What is ‘stand your ground?’

A

When an individual is about to encounter a tortfeaser (perhaps also a criminal) who is threatening death or great bodily harm, the P has not duty to retreat as long as they are somewhere they are legally allowed to be. They are allowed to stand their ground and meet force with force; even lethal force.

58
Q

Can the initial aggressor in an ITIPI use the defense of self-defense?

A

No; the initial aggressor is not entitled to a claim of self-defense UNLESS the other party has responded or non-deadly force with deadly force.

59
Q

Is someone acting in self-defense to an ITIPI liable for 3rd-party injuries?

A

No; the person is not liable to injuries to bystanders that occur while he is acting in self-defense, so long as those injuries were accidental, rather than deliberate, and he was not negligent with respect to the bystander.

60
Q

When is defense of others generally a defense to an ITIPI?

A

One is justified in using reasonable force in defense of others upon a reasonable belief that the defended party would be entitled to use self-defense. The defended party does not have to be a dependent or family member. Mistakes must just be reasonable, and all proportionate force is considered reasonable.

61
Q

Is defense of property a defense against an ITIPI?

A

Yes; a person may use reasonable force to defend her property if she reasonably believes it is necessary to prevent tortious harm to her property.

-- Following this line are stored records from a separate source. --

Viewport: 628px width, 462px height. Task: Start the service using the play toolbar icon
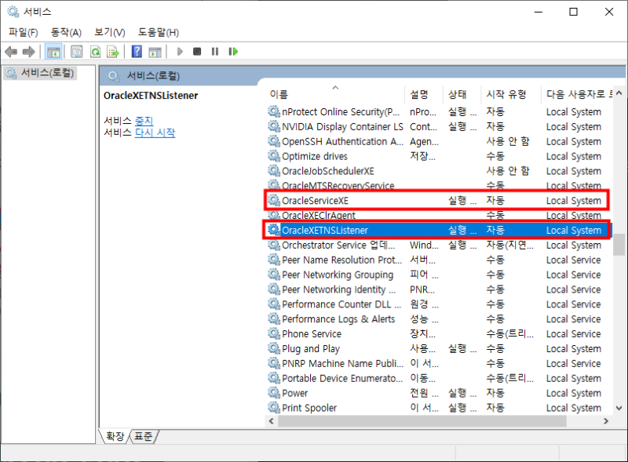tap(180, 51)
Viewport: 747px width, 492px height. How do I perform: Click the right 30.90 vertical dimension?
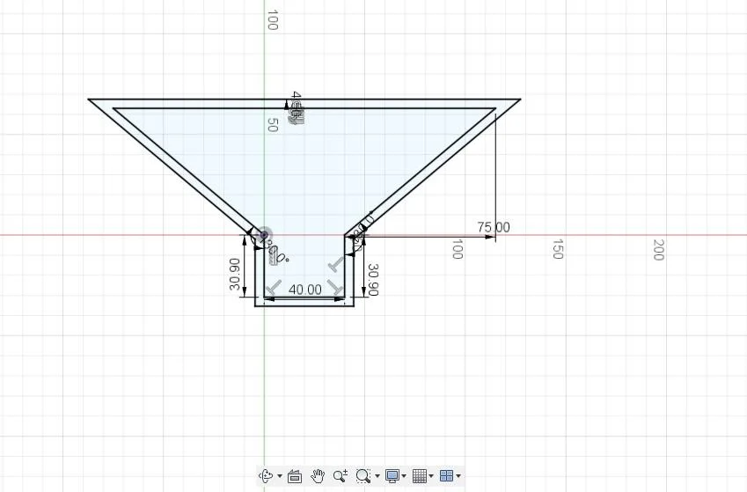point(372,279)
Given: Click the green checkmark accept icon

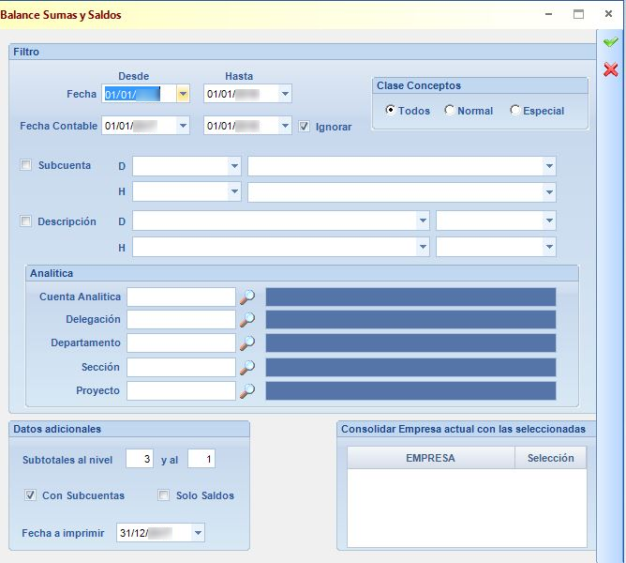Looking at the screenshot, I should click(610, 41).
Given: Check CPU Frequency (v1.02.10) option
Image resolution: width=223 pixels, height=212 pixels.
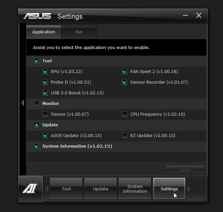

BUT: Deadly force is NOT allowed, even booby traps or spring-loaded guns.

62
Q

Can a possessor of land use force to prevent intrusions?

A

Yes; a possessor of land may use reasonable force to prevent to terminate another’s intrusion upon land. However, the possessor may not use force to prevent or terminate the visitor’s intrusion if the visitor is actin under necessity.

Also, you generally have to ask first unless it is reasonably thought to be useless or it would allow more harm to occur.

63
Q

Is a land possessor liable for using force if she makes a reasonable mistake with respect to an intrusion occurring on her land?

A

No.q

64
Q

May a person use reasonable force to recapture chattels? In other words is that a defense to an ITIPI?

A

Yes; a person may use reasonable force to reclaim their personal property that another has wrongfully taken.

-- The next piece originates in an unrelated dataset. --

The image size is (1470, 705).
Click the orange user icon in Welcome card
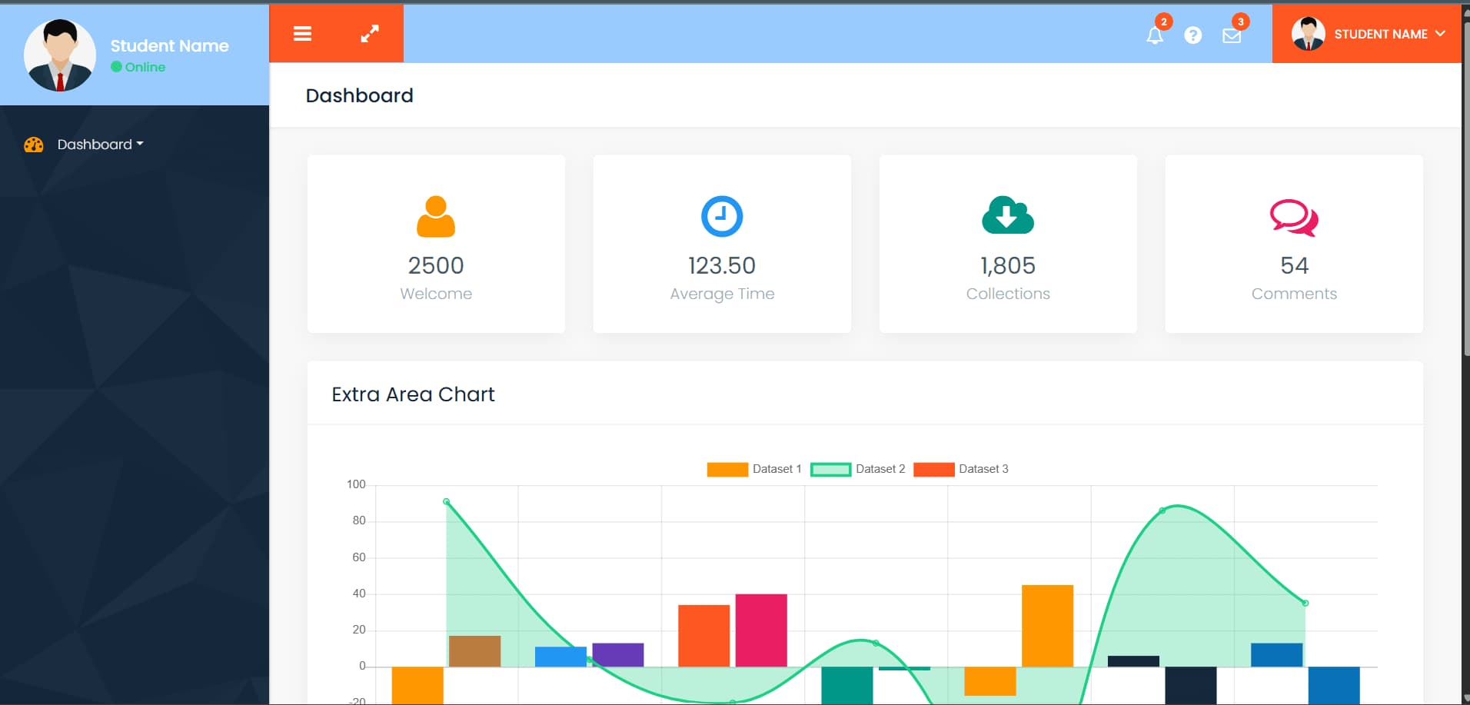point(435,217)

But if the original taking was lawful but overextended, then only peaceful means are justified.

65
Q

Is force allowed to regain possession of land?

A

At common law, an owner or possessor of land was permitted to use reasonable force to regain possessions of that land from one who had wrongfully taken possession of it. However, modern statutes provide procedures for recovery of realty; the use of force is no longer allowed.

66
Q

When is parental discipline a defense to an ITIPI?

A

A parent may use reasonable force or impose reasonable confinement as is necessary to discipline a child. A parent must take into account the age and gravity of the behavior. An education also has that privilege unless the parent has objected.

67
Q

When is the privilege of arrest a defense against an ITIPI when a felony is involved?

A

A private citizen is privileged to use force (otherwise a battery or false imprisonment) to make an arrest if the felony has in fact been committed and the arresting party has reasonable grounds to suspect that the person being arrested committed it.

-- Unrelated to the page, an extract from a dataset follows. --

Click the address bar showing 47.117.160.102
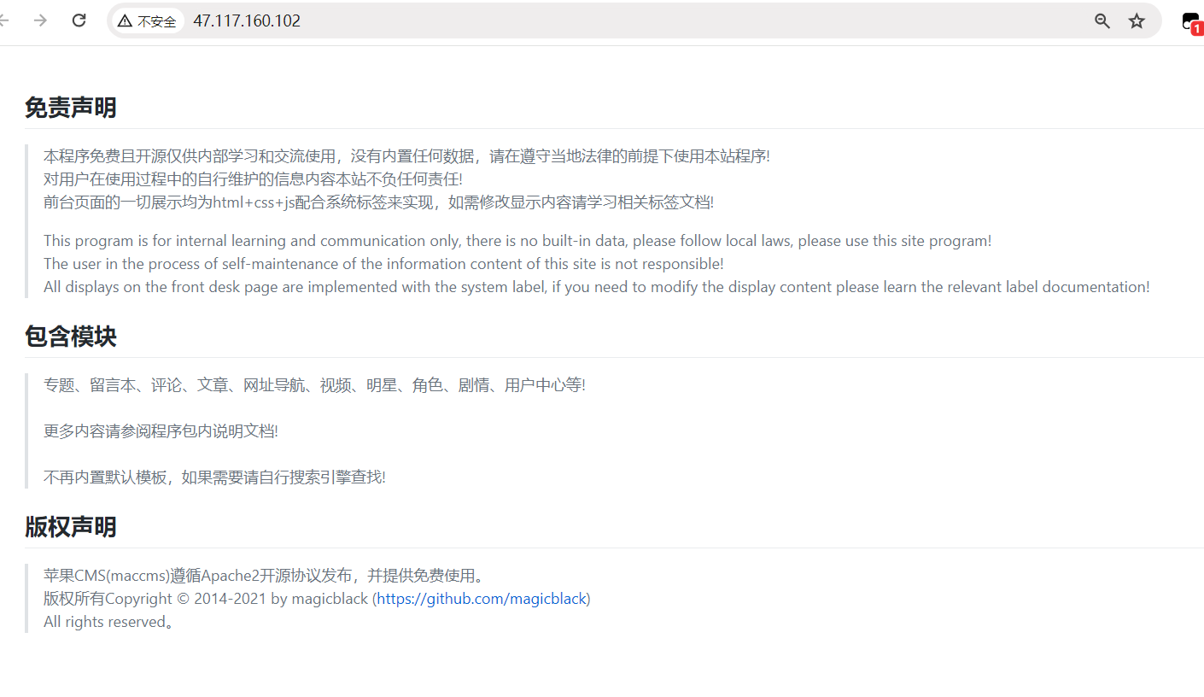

NOTE: It’s okay if you’re reasonably mistaken about the ID of the person, but the felony must actually have taken place.

68
Q

What if a policy officer makes an arrest in a felony case but is mistaken as to the commission of a felony?

A

Unlike a citizen’s arrest, a policy officer is not subject to tort liability for an arrest if they are reasonably mistaken to the the commission of the felony. Policies officers must simply reasonably believe that a felony has taken place and that they person they arrest did it.

69
Q

When is the privilege of arrest a defense to an ITIPI in the cases of misdemeanors?

A

In the case of a misdemeanor, a citizen only has the privilege of arrest if the crime is a breach of the peace.

70
Q

When do police officers have the privilege of arrest for misdemeanors?

A

A policy officer may make an arrest if the misdemeanor is being committed or reasonably appears to be committed in the presence of the officer.